Given text:

On this week’s international trip Carter also is visiting Turkey, the United Arab Emirates, France and Belgium to meet with key partners in the campaign to deliver ISIL a lasting defeat, and to participate in the fifth NATO defense ministerial of his tenure.

During a press briefing after his meeting with Abadi, Carter congratulated him on the start of the Mosul operation and commended Masoud Barzani, president of the Iraqi Kurdistan Region since 2005, on his successful work with Iraqi forces.

Carter also reaffirmed to Abadi the vital importance of every country operating with full respect for Iraqi sovereignty.

‘That is the principle upon which the international coalition and everything that it does in this country is 100 percent committed to,” the secretary added.

Beyond the Mosul Campaign

As head of the U.S. Defense Department, Carter expressed regret for the losses that the Iraqis have taken in the counter-ISIL fight and for the most recent U.S. casualty in the region.

“We had the loss of an American service member here,” the secretary said, “This is a fight that we must fight but it comes with a price of heavy hearts for the families of the fallen.”

Navy Chief Petty Officer Jason C. Finan, 34, of Anaheim, California, died Oct. 20 in northern Iraq of wounds sustained in an improvised explosive device blast. He was assigned to Explosive Ordnance Disposal Mobile Unit Three.

Beyond the Mosul campaign to reconstruction, stabilization and U.S. and coalition assistance, Carter said he and Abadi discussed the continuing need to fight terrorism even after Iraq has reestablished control over its major cities.

“We talked about our next steps … in the stabilization of Iraq and our continued willingness to lead a coalition in support of the consolidation of Iraqi government control over Iraqi territory,” the defense secretary added.

Addressing the Troops

Shortly after the meeting with Abadi, Carter spoke with about 50 service members, greeting them and asking them to send thanks to their families from DoD for their service and sacrifice.

“You are doing extremely important work here and you're here at an historic moment,” the secretary said, adding that ISIL must be defeated in Iraq and Syria to destroy the idea that an Islamic state could exist based on brutal ideology.

Extracted information:

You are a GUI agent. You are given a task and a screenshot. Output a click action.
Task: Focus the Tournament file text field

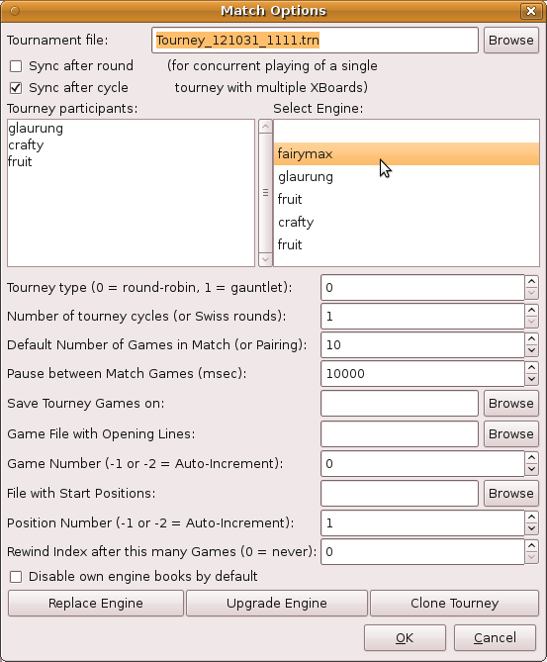click(315, 41)
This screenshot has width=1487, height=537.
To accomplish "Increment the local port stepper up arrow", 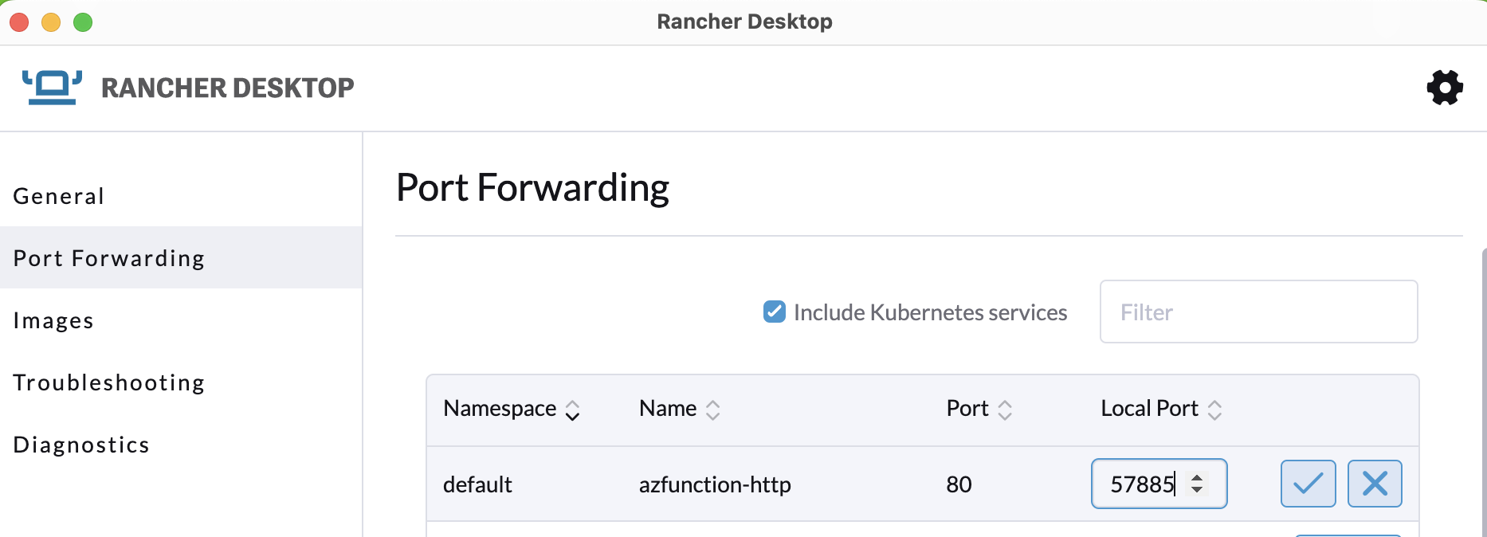I will (x=1197, y=477).
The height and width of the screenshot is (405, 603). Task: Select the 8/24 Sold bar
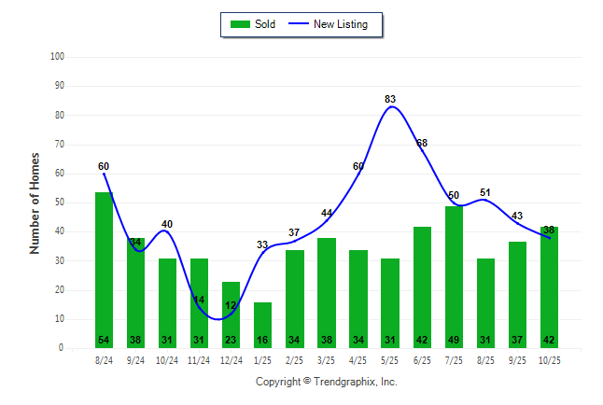104,271
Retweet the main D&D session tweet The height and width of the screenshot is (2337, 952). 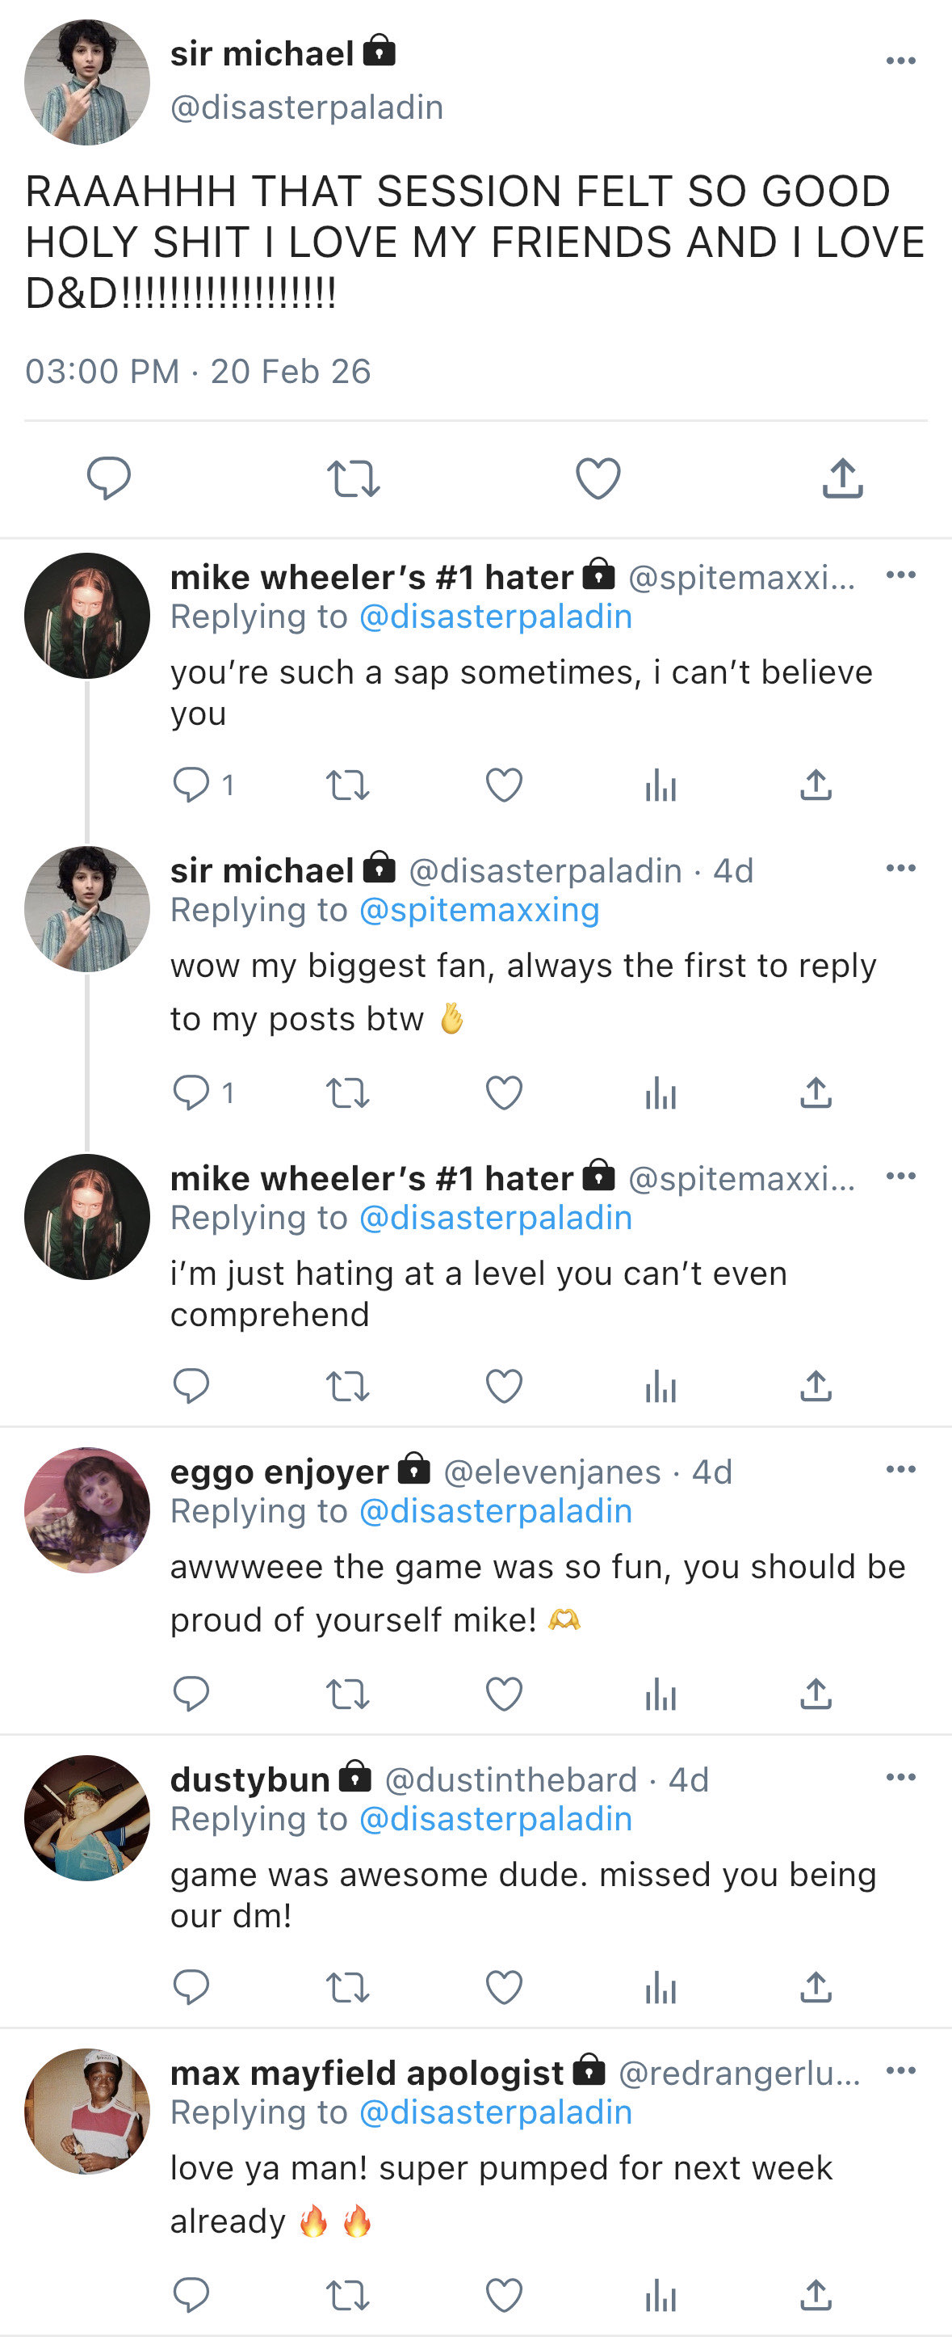click(x=353, y=478)
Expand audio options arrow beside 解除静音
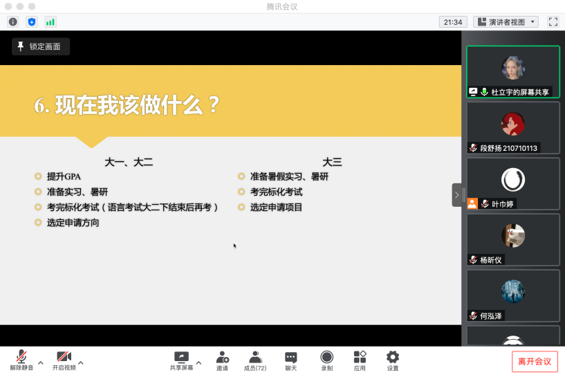565x377 pixels. tap(40, 362)
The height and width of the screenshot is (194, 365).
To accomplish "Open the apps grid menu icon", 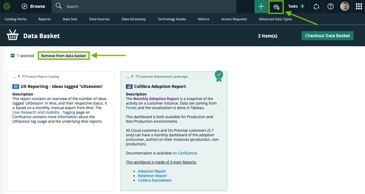I will tap(359, 6).
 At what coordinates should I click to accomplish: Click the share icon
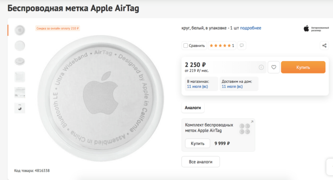click(x=324, y=45)
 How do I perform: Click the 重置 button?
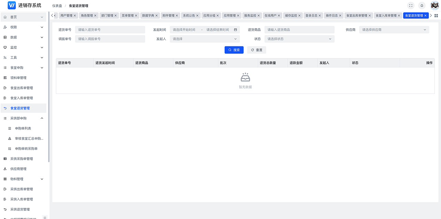[256, 50]
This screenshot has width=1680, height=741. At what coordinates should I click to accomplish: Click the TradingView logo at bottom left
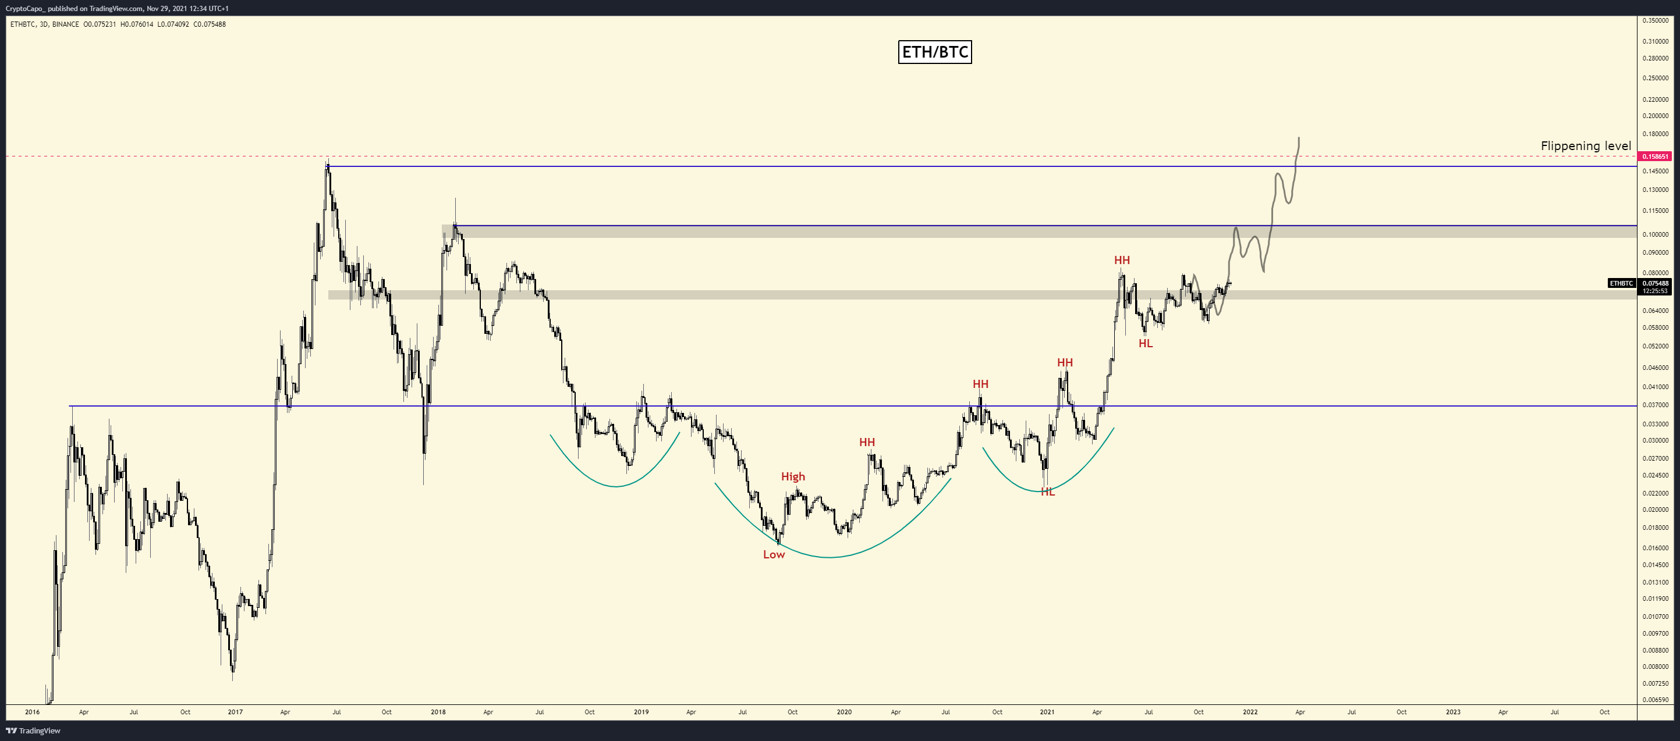click(33, 731)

Aim of the task:
Pick up the report on Defense Secretary Carter's visit to Iraq after its final sentence and continue it.

Response to this exercise:
“We are at an important moment in the campaign because you, together with our Iraqi partners, led by Prime Minister Abadi and … a unified Iraq, a unified armed forces enabled by the massive might of the international coalition that you lead” has been executing the coalition military plan for ISIL’s defeat “with the excellence that the world knows is so characteristic of the U.S. military,” Carter told the troops.

“We know it's not going to be easy, but I'm encouraged by what I see so far.  It's proceeding according to plan and we're on track,” the secretary added, also commending the Iraqi forces and the Kurdish peshmerga for their important contributions to the effort.

After the Mosul Victory

With confidence in the Mosul victory, Carter said, all must look to the future of Iraq.

“To make victory stick, you have to have, in the aftermath, decent governance and stabilization and reconstruction. I took the opportunity earlier today to talk to the United Nations and the [U.S. Agency for International Development] and the Iraqi government coordinators for that phase,” the secretary said.

“That’s not your job. It's not the Department of Defense's job,” he added, “but it's very important to make sure that that's ready to go so the defeat of ISIL in Mosul sticks.”

What’s true in Mosul is true everywhere in the country, Carter said.

“I'm confident that's possible. We've got to work on it. We have to win the peace after we win the battle,” he said.

“This couldn't happen without the support of the international coalition. That coalition couldn't exist without the United States. And that coalition couldn't be successful on the battlefield without the awesome prowess of the people in this room and in the U.S. military around the world,” the secretary said.